Passage cité:
::::

Notre troisième objectif est le respect des droits des victimes, car c'est à elles que nous devons penser en priorité. Tel est le triptyque auquel nous devons donner un équilibre, nécessairement fragile parce que difficile à trouver.
Le projet de loi initial a été sensiblement modifié par la commission des lois, parfois contre l'avis du rapporteur. Je présenterai les principales modifications de manière détaillée, puis j'évoquerai rapidement les autres précisions et ajouts figurant dans le texte adopté et qui nécessiteraient peut-être encore débat.
La principale évolution adoptée par la commission, à l'initiative conjointe de Philippe Houillon et de moi-même, est la suppression de l'audition libre. Cette difficulté étant évacuée, ce sujet n'en est plus vraiment un aujourd'hui. Ce n'est pas tant l'idée d'un dispositif adaptable qui était en cause que la difficulté juridique qui en découlait. Cette affaire est désormais réglée ; je m'en réjouis et je remercie le Gouvernement, le ministre en particulier, de sa sagesse ainsi que nos collègues Éric Ciotti et Jean-Paul Garraud qui ont retiré leur amendement, facilitant ainsi les choses.
La deuxième évolution importante, adoptée contre l'avis du rapporteur, est le contrôle de l'exécution de la garde à vue par un juge du siège – celui des libertés et de la détention – ou, à défaut, par le président du tribunal de grande instance plutôt que par le procureur. Je crois très important de revenir sur ce vote, qui me semble fondé sur une lecture ambiguë, voire mauvaise, des textes et de la jurisprudence. Il nous faudra revenir sur ce point majeur. Au-delà des aspects juridiques, sans doute plus ou moins discutables, il met en cause des aspects pratiques de la chaîne pénale française, qui a fait ses preuves et qu'il importe de ne pas désorganiser. Les procureurs ont fait la preuve de leur efficacité, leur compétence est aujourd'hui reconnue. Il ne faut pas casser ce système qui fonctionne.
La commission a par ailleurs précisé et complété des dispositions importantes relatives à l'assistance de la personne gardée à vue par un avocat. Un délai de carence de deux heures a été institué, avant l'expiration duquel la première audition du gardé à vue ne pourra pas débuter. C'est une exception qui peut paraître curieuse et qui a fait débat. Ce délai de carence a pour but de laisser à l'avocat le temps de se rendre dans les locaux où se déroule la garde à vue et d'agir de façon à rendre le droit effectif, concret.

::::

Actions à mener:
a) Résumez le passage cité en trois phrases.
b) Reproduisez le passage cité entre « La commission a » et « droit effectif, concret. », inclus.

Données fournies:

::::

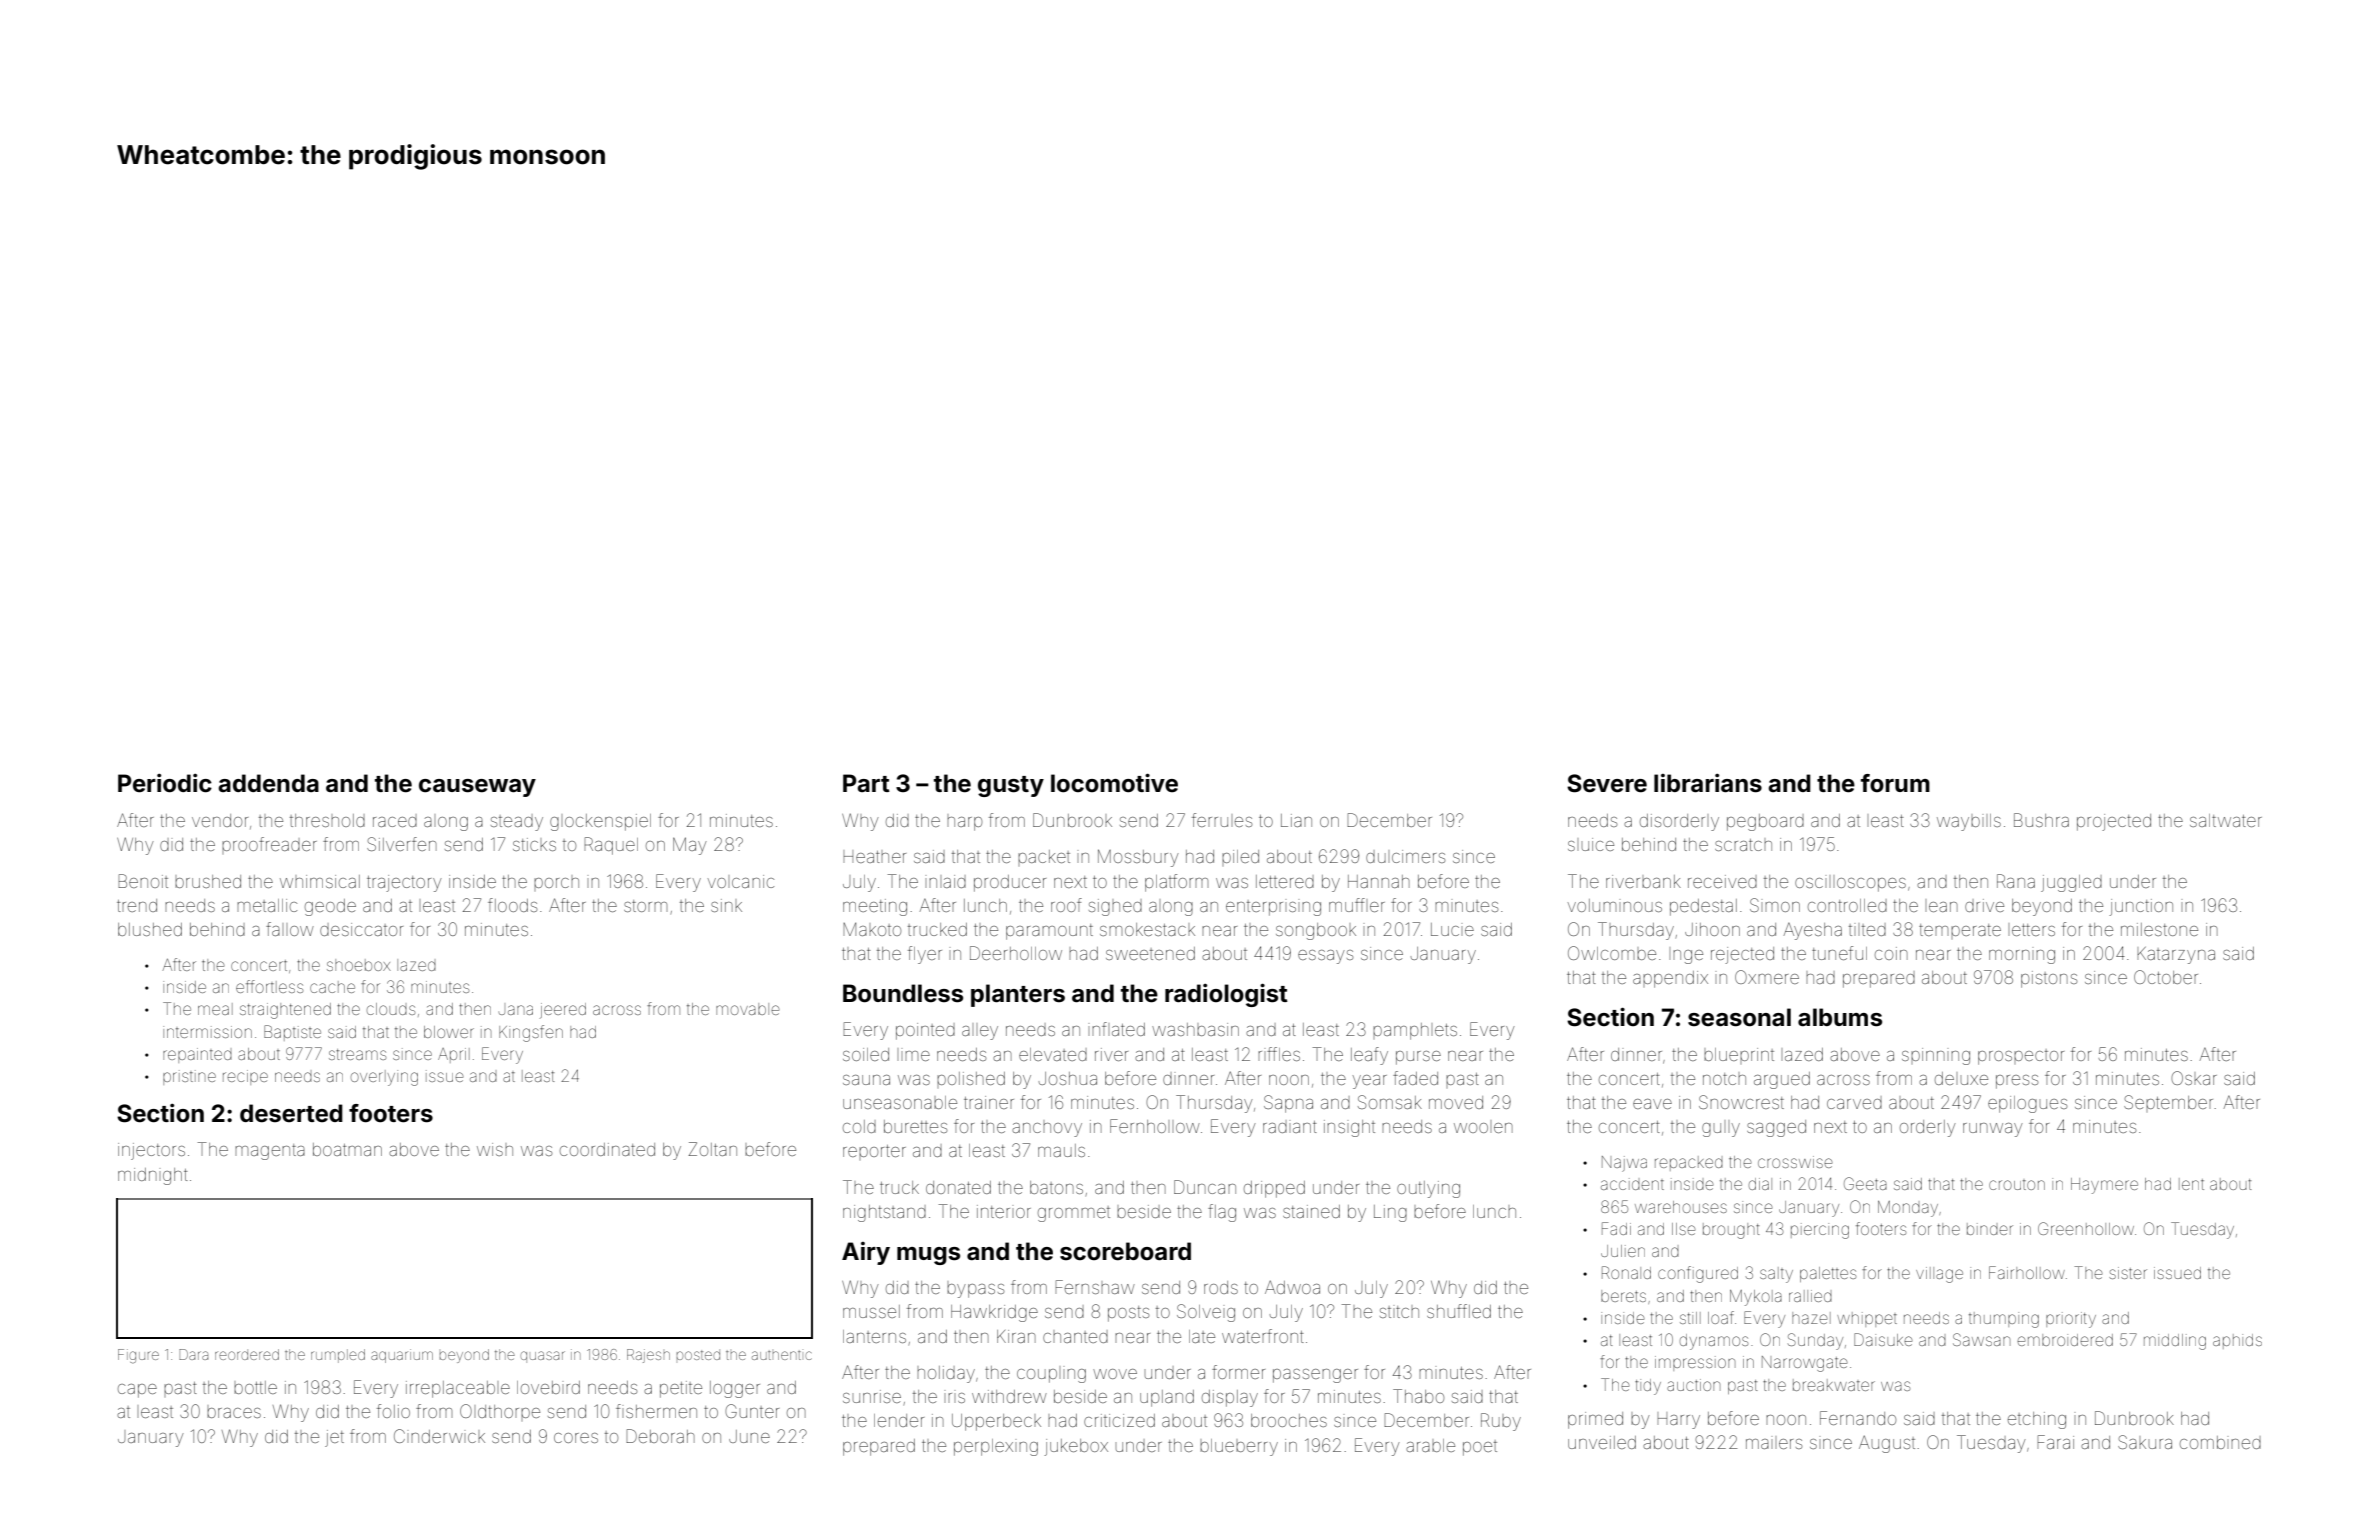 The width and height of the image is (2380, 1540). What do you see at coordinates (384, 1078) in the image?
I see `overlying` at bounding box center [384, 1078].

::::

Résultats de l'exercice:
a) La commission des lois a sensiblement modifié le projet de loi initial, sa principale évolution étant la suppression de l'audition libre. Contre l'avis du rapporteur, elle a confié le contrôle de l'exécution de la garde à vue à un juge du siège plutôt qu'au procureur, un vote sur lequel il faudra revenir selon le passage. Elle a aussi institué un délai de carence de deux heures avant la première audition du gardé à vue, pour laisser à l'avocat le temps de se rendre dans les locaux.

b)
La commission a par ailleurs précisé et complété des dispositions importantes relatives à l'assistance de la personne gardée à vue par un avocat. Un délai de carence de deux heures a été institué, avant l'expiration duquel la première audition du gardé à vue ne pourra pas débuter. C'est une exception qui peut paraître curieuse et qui a fait débat. Ce délai de carence a pour but de laisser à l'avocat le temps de se rendre dans les locaux où se déroule la garde à vue et d'agir de façon à rendre le droit effectif, concret.